- _Given records_:
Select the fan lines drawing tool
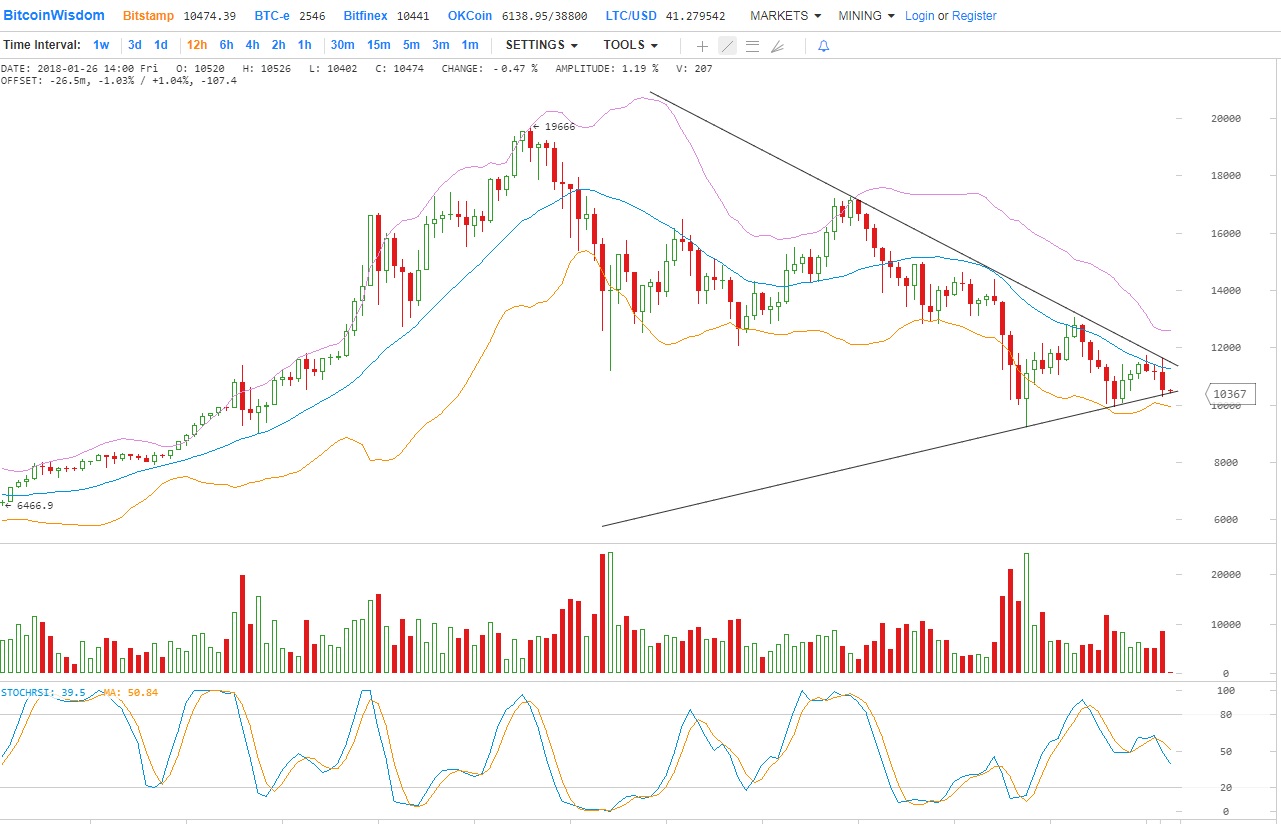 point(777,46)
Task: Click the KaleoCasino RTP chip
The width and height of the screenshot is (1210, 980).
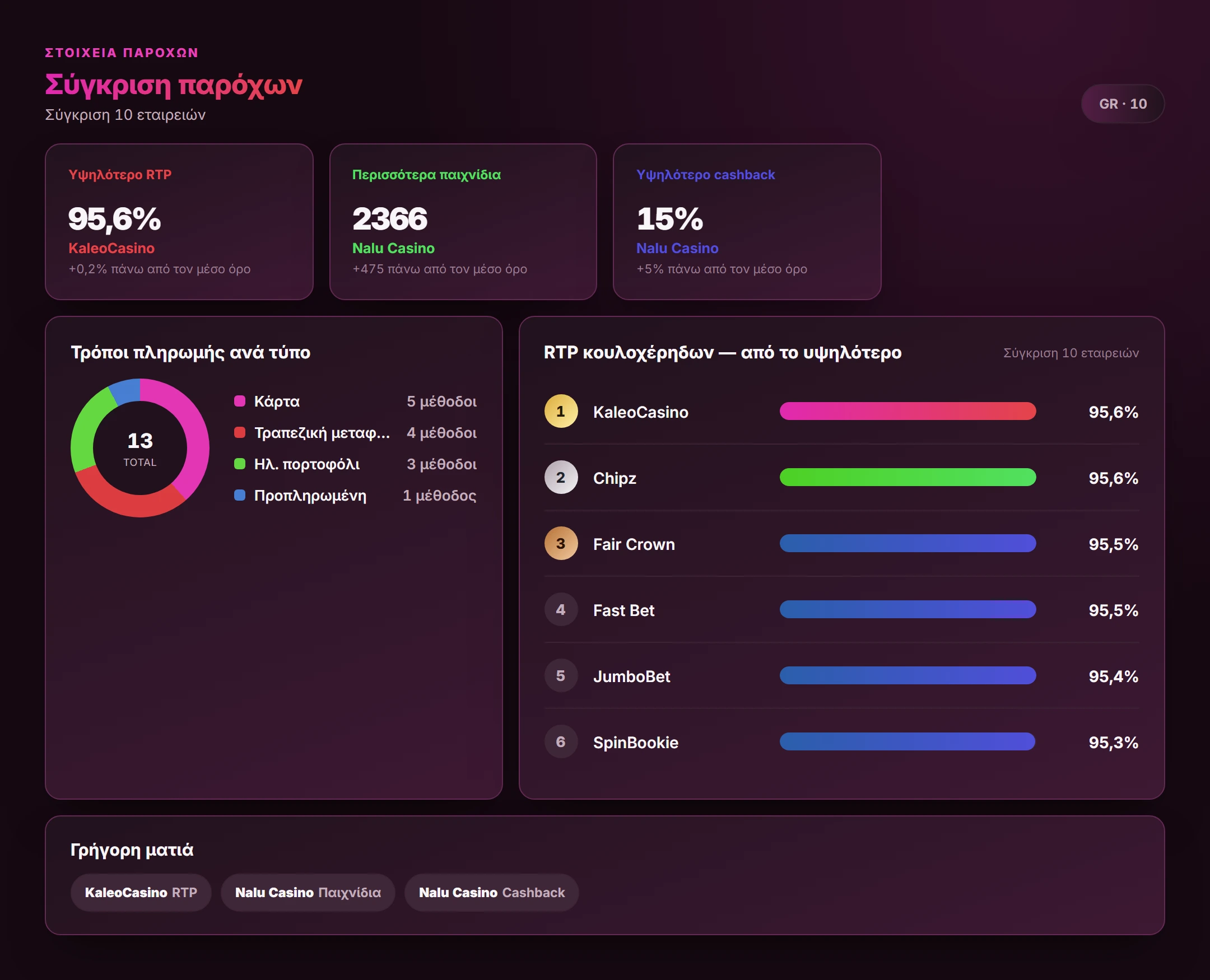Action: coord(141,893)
--
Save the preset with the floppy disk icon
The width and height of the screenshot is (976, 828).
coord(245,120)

- _Brief_:
Convert the part of the records that opens with the line containing "Task: Click the KaleoCasino RTP chip" and closes with the line containing "Action: coord(141,893)" into a numbered list with one item per line, skipping any blank lines. Leave the pictures out of the output.

- _Written solution_:
1. Task: Click the KaleoCasino RTP chip
2. The width and height of the screenshot is (1210, 980).
3. Action: coord(141,893)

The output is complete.